• Supplied text:
>> Start

# New Kodokan 10th dans



## Henderson (Jan 20, 2006)

The Kodokan recently made it's first promotions to Judan (10th dan) in 22 years. On January 8, 2006, three men were promoted to the highest level in Judo. This makes only 15 to be promoted to 10th dan since Prof. Kano founded Judo in 1882. I have posted the complete Judan list below. Year in bold is year of promotion.

Yamashita, Yoshitugu (1865-1935) *1935 *
Isogai, Hajime (1871-1947) *1937* 
Nagaoka, Hidekazu (1876-1952) *1937* 
Mifune, Kyuzo (1883-1965) *1945 *
Iizuka, Kunisaburo (1875-1958)* 1946* 
Samura, Kaichiro (1880-1964) *1948 *
Tabata, Shotaro (1884-1950) *1948*
Okano, Kotaro (1885-1967) *1967* 
Shoriki, Matsutaro (1885-1969) *1969* 
Nakano, Shozo (1888-1977) *1977 *
Kurihara, Tamio (1896-1979) *1979 *
Kotani, Sumiyuki (1903-1991) *1984* 
*Daigo, Toshiro Jan. 8, 2006*
*Abe, Ichiro Jan. 8, 2006*
*Osawa, Yoshimi Jan. 8, 2006*


Frank


----------



## kenpojujitsu (Jan 21, 2006)

I'm sure they are very deserving and may have gotten it anyway.
But I am also sure it was in response to Phil Porter making himself 10 Dan in Judo, making him the only lving 10th Dans.
There are now about 300 10th Dans in the United States Martial Arts Association.


----------



## arnisador (Jan 21, 2006)

Thanks for sharing this!


----------



## tshadowchaser (Jan 21, 2006)

Happy to see the Kodokan has graded some of its long time members to that rank


----------



## TheBattousai (Jan 22, 2006)

>> End

• Raw data:
>> Start

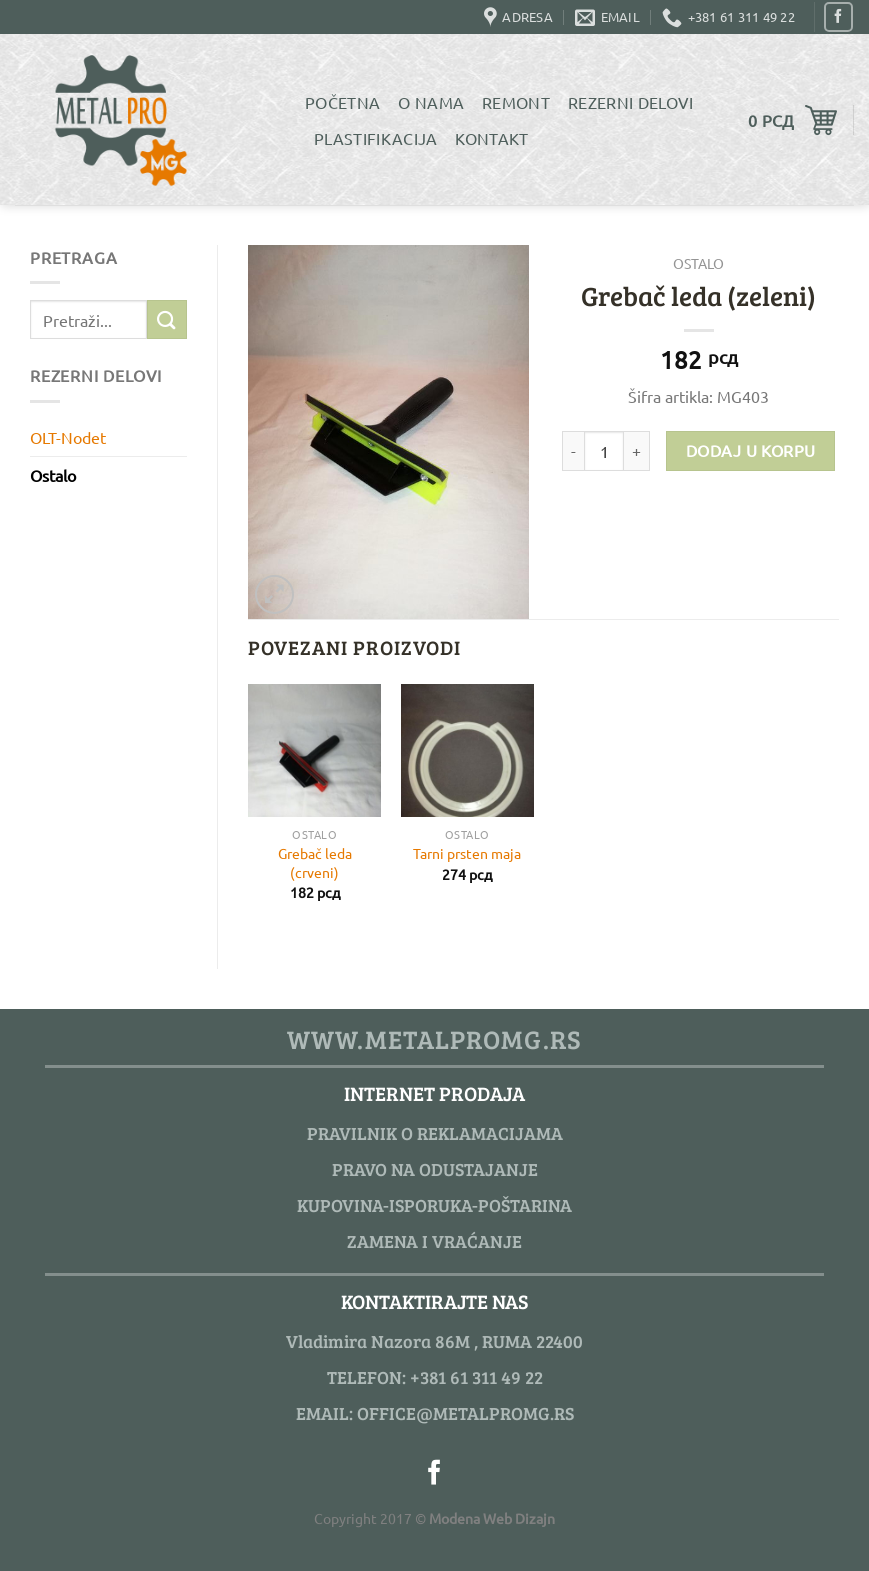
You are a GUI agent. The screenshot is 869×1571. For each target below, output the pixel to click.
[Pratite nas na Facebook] (838, 16)
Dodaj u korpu (751, 450)
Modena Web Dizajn (492, 1518)
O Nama (431, 102)
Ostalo (53, 475)
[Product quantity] (604, 451)
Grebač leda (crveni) (315, 862)
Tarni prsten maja (467, 853)
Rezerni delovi (630, 102)
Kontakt (491, 138)
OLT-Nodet (68, 437)
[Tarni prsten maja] (467, 750)
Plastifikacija (375, 138)
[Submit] (167, 319)
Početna (342, 102)
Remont (516, 102)
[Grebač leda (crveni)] (314, 750)
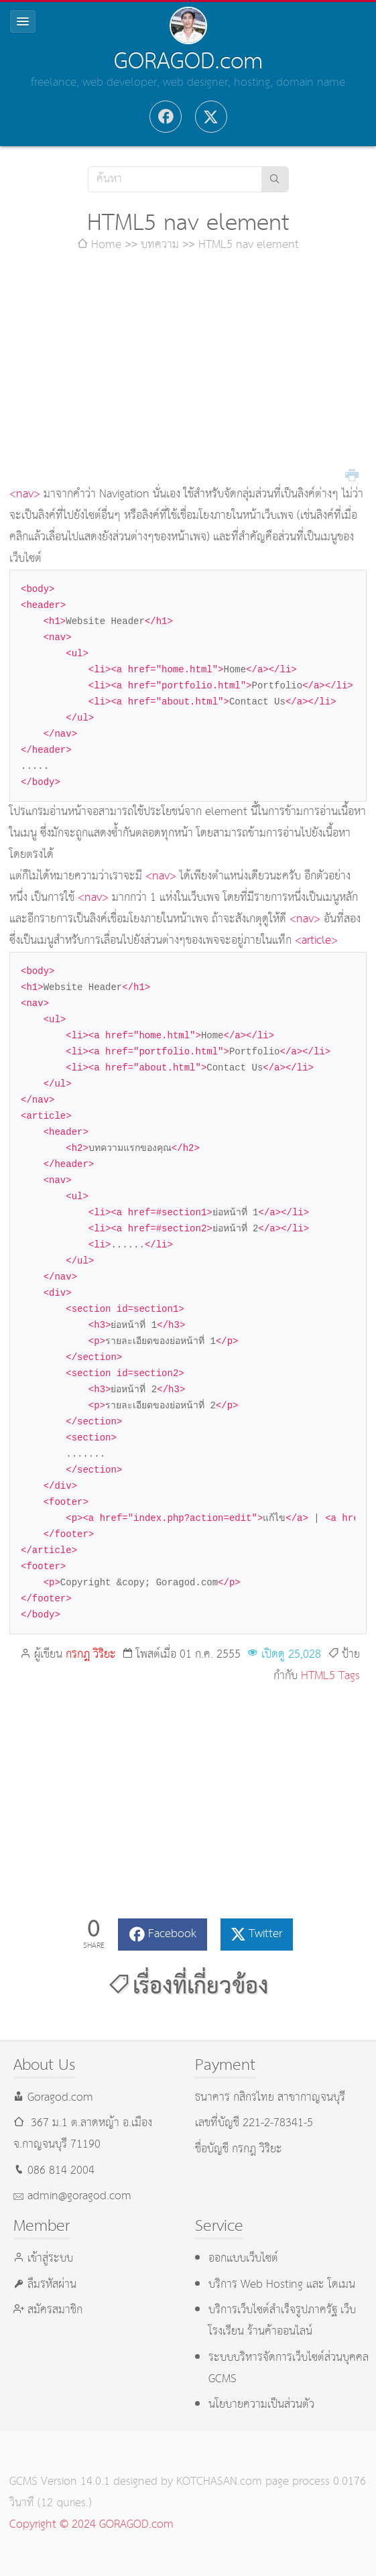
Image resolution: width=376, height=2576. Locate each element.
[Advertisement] (188, 370)
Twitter (265, 1934)
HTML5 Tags (330, 1676)
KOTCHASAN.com (219, 2481)
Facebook (172, 1934)
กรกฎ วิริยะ (91, 1654)
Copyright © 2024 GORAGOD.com (91, 2524)
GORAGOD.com (188, 61)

>> End

• Directives:
A. Please extract every line of the records word for word, leaving the pictures out.
B. Carry on the Kodokan 10th dan thread past its final line.
The records are unrelated to the Kodokan 10th dan thread.

• Answers given:
A.
You are a GUI agent. The screenshot is 869×1571. For each target below, output the pixel to click.
[Pratite nas na Facebook] (838, 16)
Dodaj u korpu (751, 450)
Modena Web Dizajn (492, 1518)
O Nama (431, 102)
Ostalo (53, 475)
[Product quantity] (604, 451)
Grebač leda (crveni) (315, 862)
Tarni prsten maja (467, 853)
Rezerni delovi (630, 102)
Kontakt (491, 138)
OLT-Nodet (68, 437)
[Tarni prsten maja] (467, 750)
Plastifikacija (375, 138)
[Submit] (167, 319)
Početna (342, 102)
Remont (516, 102)
[Grebač leda (crveni)] (314, 750)
Image resolution: width=376, height=2576. Locate each element.
[Advertisement] (188, 370)
Twitter (265, 1934)
HTML5 Tags (330, 1676)
KOTCHASAN.com (219, 2481)
Facebook (172, 1934)
กรกฎ วิริยะ (91, 1654)
Copyright © 2024 GORAGOD.com (91, 2524)
GORAGOD.com (188, 61)

B.
Took awhile...... has anyone seen footage of these guys or know where to see them, I'd like to see and compare them to the ones of yeasteryear, to see where maybe judo is going in the MA world.


----------



## bignick (Jan 22, 2006)

Toshiro Daigo is the current head of instruction at the Kodokan, I believe.  I'm not quite familiar with the other two, but they do sound familiar....


----------



## Henderson (Jan 22, 2006)

bignick said:
			
		

> Toshiro Daigo is the current head of instruction at the Kodokan, I believe. I'm not quite familiar with the other two, but they do sound familiar....


 
"*Toshiro Daigo* -- Author of _Kodokan Judo:Throwing Techniques_, and several other judo textbooks. He has been the chief instructor at the Kodokan for many years, manager of the Japanese Judo Team at the 1976 and 1984 Olympics, an international referee, and he won the All Japan Judo Tournament in 1951, 1952 and 1954. He had been a ninth dan since 1992.

*Ichiro Abe* -- Mr. Abe was international chairperson of the All Nippon Judo Federation. Mr. Abe is head of the Promotions Panel at the Kodokan, and also head of the International Division. He has travelled extensively in Europe, and is a former national coach of Belgium. 

*Yoshimi Osawa* -- An international referee for many years, Mr. Osawa won the Fukuoka tournament in 1948. Osawa was a fabulous technician, in the eyes of some, the best ever. Despite being a lightweight, he was considered a true threat to win the All-Japan championships."

_*info provided by judoinfo.com_


----------



## bignick (Jan 22, 2006)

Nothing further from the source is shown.